M. Patry : Merci de votre question, sénatrice. À l’échelle du gouvernement et au sein des organisations internationales, énormément d’efforts sont actuellement déployés pour tenter d’éliminer le travail des enfants dans le monde, y compris en Afrique subsaharienne.

La pandémie a exacerbé la situation. Depuis une vingtaine d’années, nous constatons une baisse du travail des enfants de même que des progrès dans la lutte contre celui-ci. Malheureusement, le dernier rapport de l’UNICEF et de l’Organisation internationale du travail indique que, pour la première fois depuis de nombreuses décennies, les chiffres sont en hausse. Si je ne m’abuse, les chiffres pour 2017 étaient d’environ 152 millions d’enfants astreints au travail forcé dans le monde. On en compte maintenant 160 millions. Nous constatons donc une hausse regrettable. Toutefois, par l’intermédiaire d’organisations internationales, des efforts sont en cours pour lutter contre cette tendance, et le Canada appuie bon nombre de ces initiatives de développement.

Quant à savoir ce que les entreprises peuvent faire à cet égard, je ne sais pas si cet aspect peut être inclus dans une loi sur les chaînes d’approvisionnement. Je vous dirais que le gouvernement, les organisations internationales et l’industrie doivent lutter ensemble contre beaucoup de ces problèmes. Des efforts colossaux sont actuellement déployés à cet effet dans beaucoup d’organisations.

Prenons l’exemple d’une initiative de l’Organisation internationale du travail et de la Société financière internationale qui est financée et soutenue par le gouvernement canadien. Appelée Better Work, cette initiative nous permet de travailler avec le secteur du vêtement pour tenter d’assurer une production équitable; le respect des droits des travailleurs, de l’âge minimum d’emploi et du droit de libre association et de négociation collective; le versement d’un salaire décent; et la participation du secteur à de telles initiatives de pair avec le gouvernement, l’Organisation internationale du travail et la Société financière internationale. Des efforts comme l’initiative Better Work peuvent s’avérer une avenue de collaboration, mais je ne suis pas certain que nous puissions l’intégrer dans une loi sur les chaînes d’approvisionnement.

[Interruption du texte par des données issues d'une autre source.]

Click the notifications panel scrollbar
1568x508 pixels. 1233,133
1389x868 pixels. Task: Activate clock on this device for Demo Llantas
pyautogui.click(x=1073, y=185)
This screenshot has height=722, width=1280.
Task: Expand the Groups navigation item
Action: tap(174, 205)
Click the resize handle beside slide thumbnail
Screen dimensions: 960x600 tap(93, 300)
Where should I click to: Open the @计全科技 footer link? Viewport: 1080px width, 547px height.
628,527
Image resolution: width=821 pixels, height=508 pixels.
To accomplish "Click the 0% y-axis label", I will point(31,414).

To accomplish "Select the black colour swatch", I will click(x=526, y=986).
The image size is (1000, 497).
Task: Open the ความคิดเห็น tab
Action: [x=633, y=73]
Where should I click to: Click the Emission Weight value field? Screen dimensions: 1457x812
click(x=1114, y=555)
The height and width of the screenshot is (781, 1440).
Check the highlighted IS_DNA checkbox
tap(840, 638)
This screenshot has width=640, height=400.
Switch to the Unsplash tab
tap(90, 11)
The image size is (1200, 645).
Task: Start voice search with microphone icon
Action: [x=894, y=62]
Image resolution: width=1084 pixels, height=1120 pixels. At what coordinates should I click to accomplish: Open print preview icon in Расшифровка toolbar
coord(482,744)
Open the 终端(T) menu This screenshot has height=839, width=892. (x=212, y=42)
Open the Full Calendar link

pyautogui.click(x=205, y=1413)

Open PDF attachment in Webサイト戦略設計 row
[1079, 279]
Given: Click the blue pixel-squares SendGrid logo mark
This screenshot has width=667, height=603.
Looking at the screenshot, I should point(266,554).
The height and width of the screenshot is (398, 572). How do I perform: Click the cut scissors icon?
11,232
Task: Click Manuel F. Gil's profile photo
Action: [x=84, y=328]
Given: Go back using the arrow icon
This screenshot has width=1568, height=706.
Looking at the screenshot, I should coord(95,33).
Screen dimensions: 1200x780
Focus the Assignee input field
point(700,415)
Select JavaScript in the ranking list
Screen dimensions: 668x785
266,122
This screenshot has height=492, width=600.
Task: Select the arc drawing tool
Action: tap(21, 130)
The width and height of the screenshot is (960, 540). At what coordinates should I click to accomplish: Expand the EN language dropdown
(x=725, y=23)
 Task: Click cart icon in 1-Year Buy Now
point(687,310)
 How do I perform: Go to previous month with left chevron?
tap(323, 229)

La sénatrice Gerba : Peut-être pourrions-nous ajouter un incitatif afin que les entreprises voient l’avantage de déposer des rapports, de faire preuve d’une plus grande transparence et de nous dire ce qui s’y passe.

M. Patry : Si vous me le permettez, j’ajouterais qu’Affaires mondiales Canada dispose déjà de stratégies de conduite responsable des affaires. Le ministère, tout comme Exportation et développement Canada, collabore en outre avec des sociétés canadiennes actives à l’étranger à la promotion d’une conduite responsable des affaires. On s’efforce de collaborer avec ces sociétés canadiennes actives à l’étranger pour leur montrer les façons dont elles peuvent soutenir leurs collectivités d’accueil et s’approvisionner de façon éthique et responsable.

La présidente : Nous avons dépassé le temps prévu pour ce groupe de témoins. Toutefois, sénatrice Omidvar, je vais vous laisser poser votre question, car je crois que c’est important. Vous avez la parole.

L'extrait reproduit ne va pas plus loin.